### [Exercise details]
Everything from the line that contains "You are a GUI" through the final line of the records below should be quoted exactly, except the pictures.

..........

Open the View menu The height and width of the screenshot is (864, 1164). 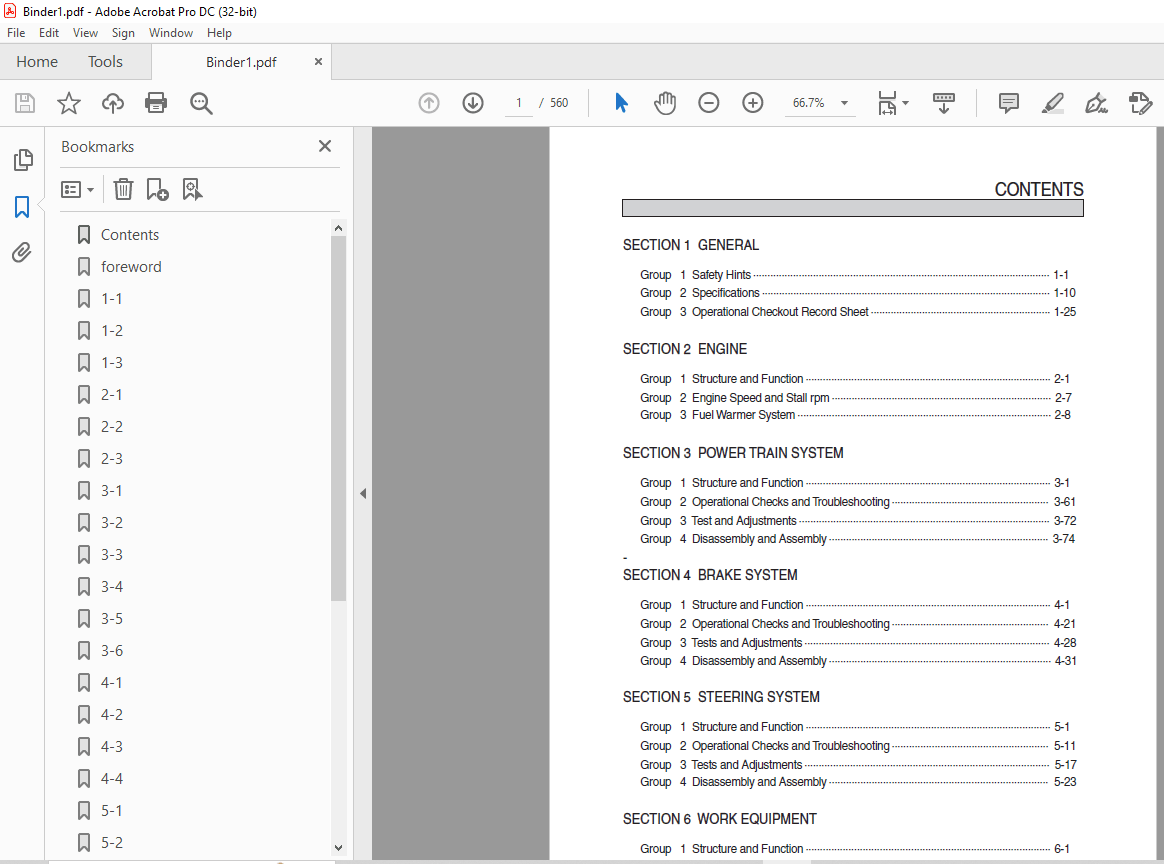tap(85, 33)
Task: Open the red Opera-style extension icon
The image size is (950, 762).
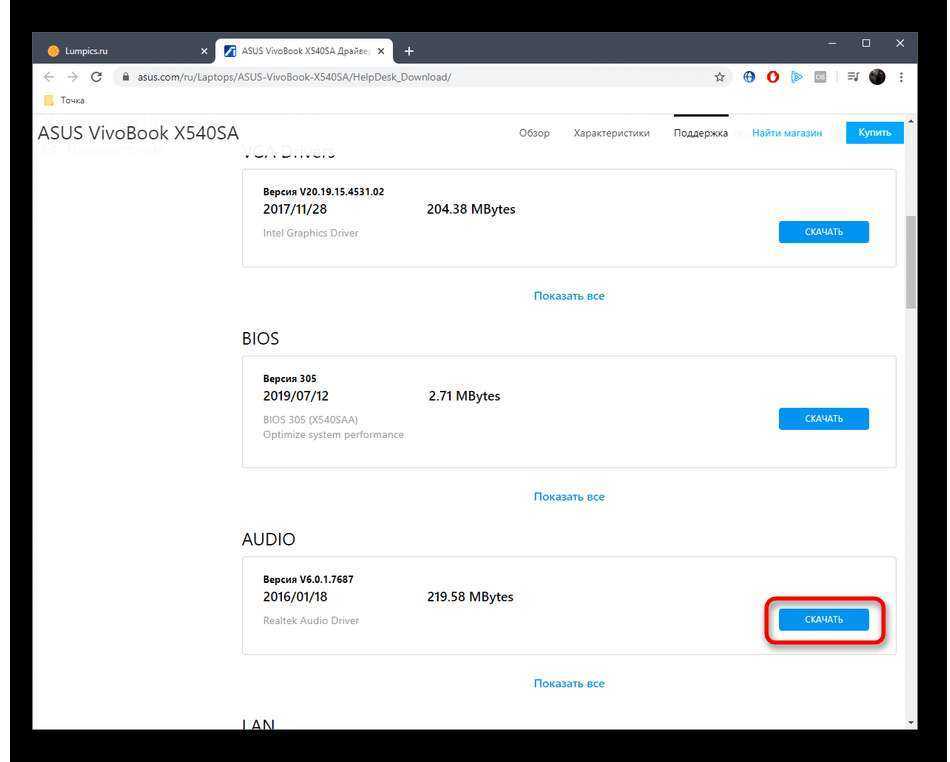Action: tap(773, 77)
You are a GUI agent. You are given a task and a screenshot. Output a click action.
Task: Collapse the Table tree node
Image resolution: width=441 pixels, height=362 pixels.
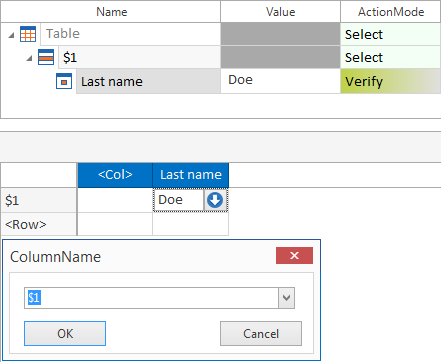pos(11,35)
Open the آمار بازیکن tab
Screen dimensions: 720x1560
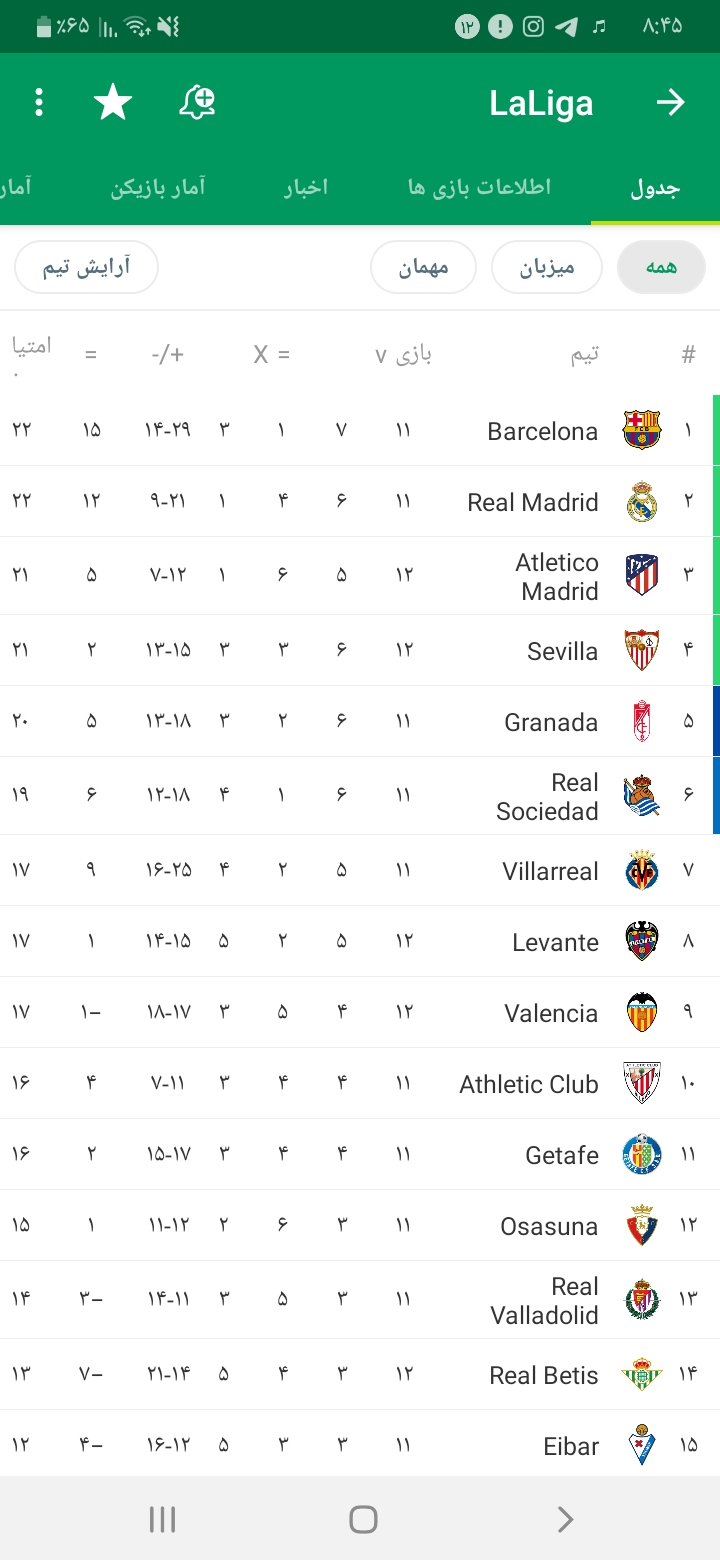[158, 188]
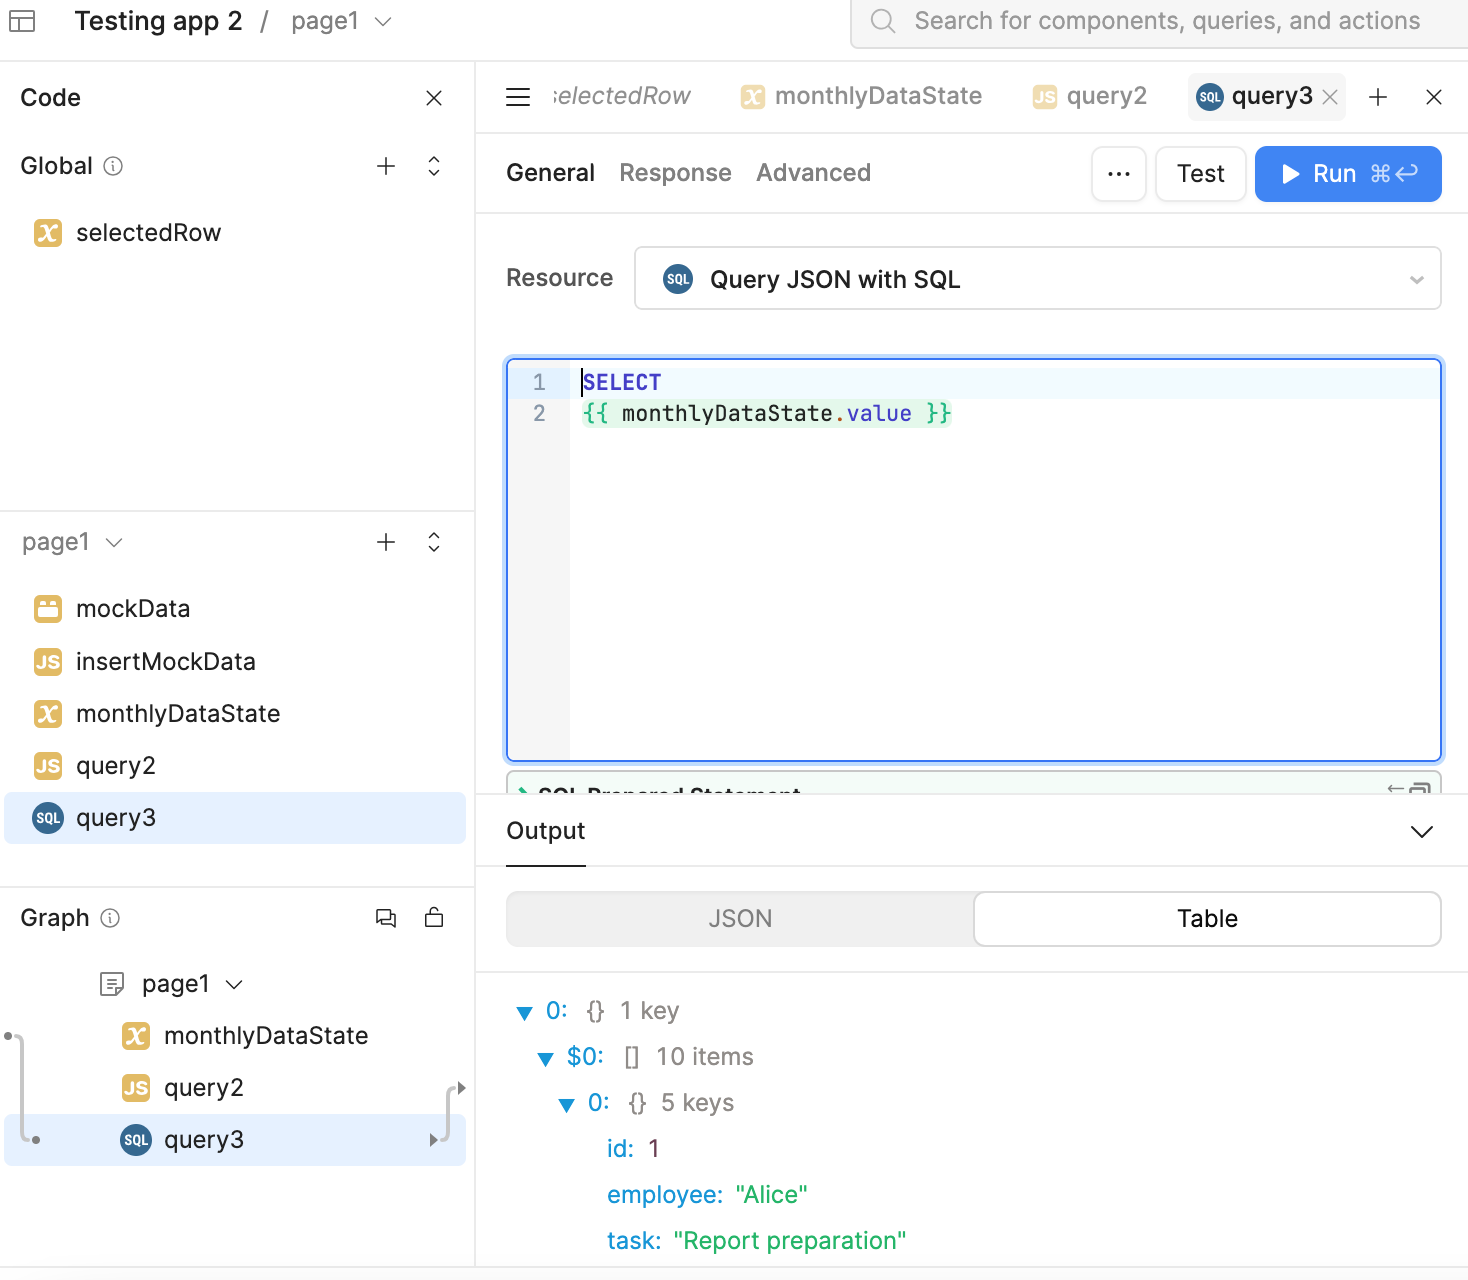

..........

### [Output for this exercise]
You are a GUI agent. You are given a task and a screenshot. Output a click action.
Task: Collapse the Table tree node
Image resolution: width=441 pixels, height=362 pixels.
pos(11,35)
Open the آمار بازیکن tab
Screen dimensions: 720x1560
[158, 188]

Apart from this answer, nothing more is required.